Anybody here of such a situation? I would love to get a perspective from some of the Thai ladies on the forum. What to do????? Constructive comments would be great. One liners that are clever only to yourself are really not needed as this is a serious request. Thanks

Link to comment
Share on other sites

  • Replies 131
  • Created
  • Last Reply

Top Posters In This Topic

yes you should have paid the sinsod at the ceremony. MIND YOU, THEY ASK A LOT!! you must be rich, or they think you are

now, you are having baby, so you need the money for that

you can offer your ma-in-law something though, to keep her quiet, 20K say

your wife should be on your side with this now, so ask her advice. If she still sides with her mum, you better tell her to remember she is married to you.

Link to comment
Share on other sites

yes you should have paid the sinsod at the ceremony.
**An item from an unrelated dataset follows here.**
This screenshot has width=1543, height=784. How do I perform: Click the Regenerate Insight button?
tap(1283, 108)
MIND YOU, THEY ASK A LOT!!  you must be rich, or they think you are

now, you are having baby, so you need the money for that

you can offer your ma-in-law something though, to keep her quiet, 20K say

your wife should be on your side with this now, so ask her advice. If she still sides with her mum, you better tell her to remember she is married to you.

The money wasn't paid at the ceremony since the ceremony was very very small. Only immediate famly, nobody to show off to. Actually I am quite well off and my wife is aware of that although I informed her that my net worth is nobody's business but ours, so I made it clear she wasn't to tell her family. Hmmm, I wonder if this slipped out? We are having a baby but if I threw away 500K Bt, it wouldn't change things for me but the issue is more principal than money. I always hear about, pay once and the hand is always out etc. I'll inform her that she's married to me and her allegiance should be as such, but I don't understand Thai culture or logic.

Link to comment
Share on other sites

The dowry or sinsod is paid at the wedding and is a part of the "giving away of the bride". If the girl is now married then the dowry is no longer due.
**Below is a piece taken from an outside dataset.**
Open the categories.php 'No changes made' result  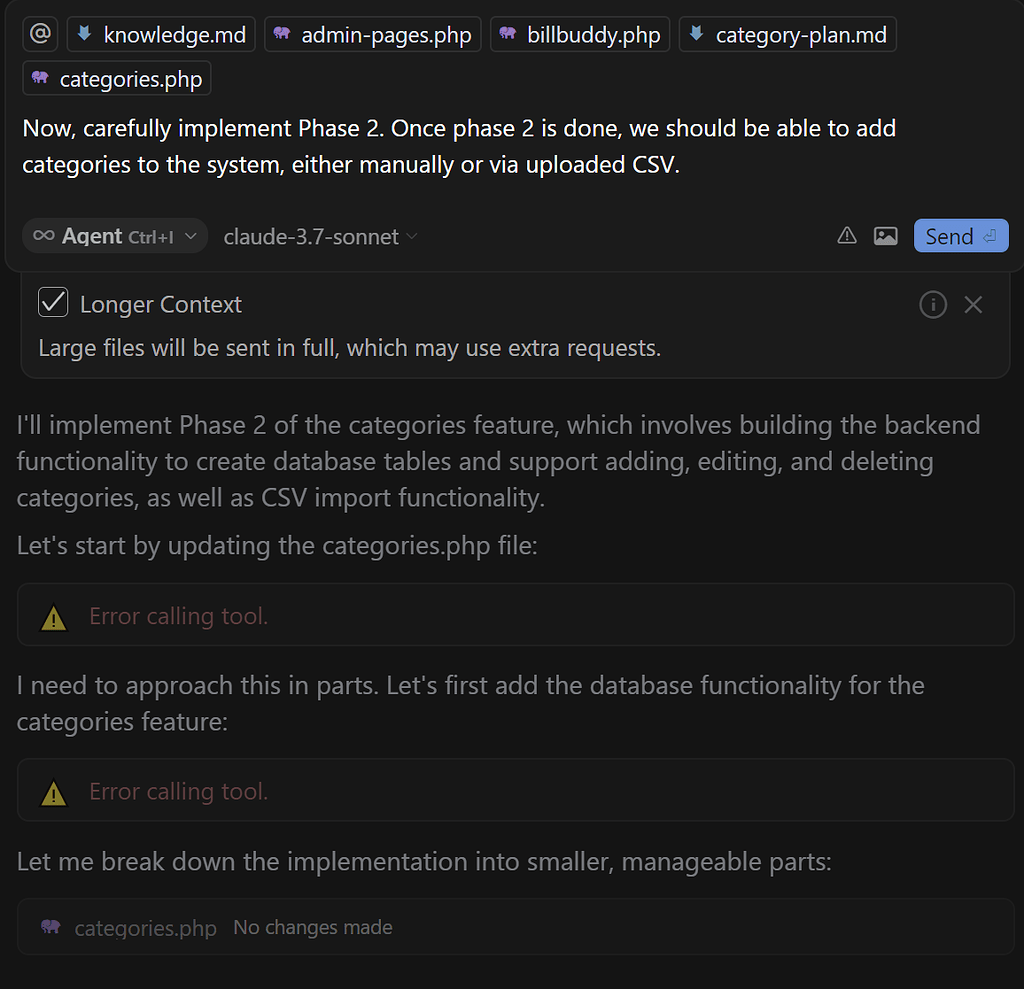tap(216, 927)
If the husband wants to contribute to the family then fine, but it's not a dowry any more.

Link to comment
Share on other sites

I had a discussion with my wife about this, as its common conversation topic. We both agree that, its a try on. The Sin-Son is paid at the wedding. If one wasn't asked for thats bad luck for the parents. In theory its also bad-luck to have the ceremony a second time, so don't fall for that one.

I have seen pregnant girls get married, and a Sin Sod is paid. So if they went for the "Two Chicken Wedding" then that is it - its over.

Another point to consider is your wife wasn't a virgin at her wedding (ok for the obvious reason) but that has a huge effect on the Sin-Sod.

Actually I am quite well off and my wife is aware of that although I informed her that my net worth is nobody's business but ours, so I made it clear she wasn't to tell her family. Hmmm, I wonder if this slipped out?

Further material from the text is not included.